Ben and I attended three talks (The Whispering Mind: The Enduring Conundrum of Consciousness, Spooky Action: The Drama of Quantum Mechanics, and Brains on Trial: Neuroscience and Law). The first and third talk had a panel of various experts and a moderator who have a discussion about that particular topic. In the talk about consciousness, I found Christof Koch, a neuroscientist, an absolute delight. Dressed in orange and with a booming voice, he was difficult to ignore. He was full of quips; my favorite was, “No brain, never mind,” when talking about the relationship of the mind and body. Alan Alda was the moderator for Brains on Trial and he was fantastic. He was really funny and asked great questions. Spooky Action was a bit different because Brian Greene, physicist from Columbia University, was more like a theater piece. Greene gave the history of quantum mechanics with a few actors who would come on stage and say a few lines to portray different scientists, such as Albert Einstein, and Niels Bohr. The talks were fascinating and informative.
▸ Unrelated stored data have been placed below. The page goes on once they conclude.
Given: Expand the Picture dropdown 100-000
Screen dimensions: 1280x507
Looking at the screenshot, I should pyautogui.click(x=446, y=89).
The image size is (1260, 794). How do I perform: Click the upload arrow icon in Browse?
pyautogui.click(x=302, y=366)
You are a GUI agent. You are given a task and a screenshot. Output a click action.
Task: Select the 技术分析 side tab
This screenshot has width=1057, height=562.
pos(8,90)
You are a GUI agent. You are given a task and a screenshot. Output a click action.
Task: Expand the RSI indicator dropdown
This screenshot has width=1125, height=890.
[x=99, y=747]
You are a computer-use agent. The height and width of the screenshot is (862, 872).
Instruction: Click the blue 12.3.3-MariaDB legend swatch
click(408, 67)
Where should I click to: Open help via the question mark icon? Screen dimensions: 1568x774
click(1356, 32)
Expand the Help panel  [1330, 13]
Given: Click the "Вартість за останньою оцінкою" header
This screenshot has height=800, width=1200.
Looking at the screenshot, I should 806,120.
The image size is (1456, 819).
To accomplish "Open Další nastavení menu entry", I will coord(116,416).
Ben and I finished our nerdy weekend by seeing Tesla, a play about Nikola Tesla, his inventions, and his relationships with Thomas Edison, JP Morgan, and George Westinghouse. I found the structure of the play a bit odd (an older Tesla looking back and commenting on the younger Tesla; Marconi, the inventor of the radio, appearing on stage once in a while and not interacting with anyone except to talk about how he invented the radio; a brief suggestion of mutual attraction toward a wife of a friend). Ben quite enjoyed the play. I had found an online deal, so we got our seats for $9 ($12.50 with the service charge). Cheapest theater seats that I’ve ever gotten. I love Theater80, which is a small independent theater in the East Village. It seats about a few hundred people, so every seat is a great seat and has a small bar, which makes terrific Breton crepes. I believe in supporting these independent theaters, so I look forward to attending more plays there.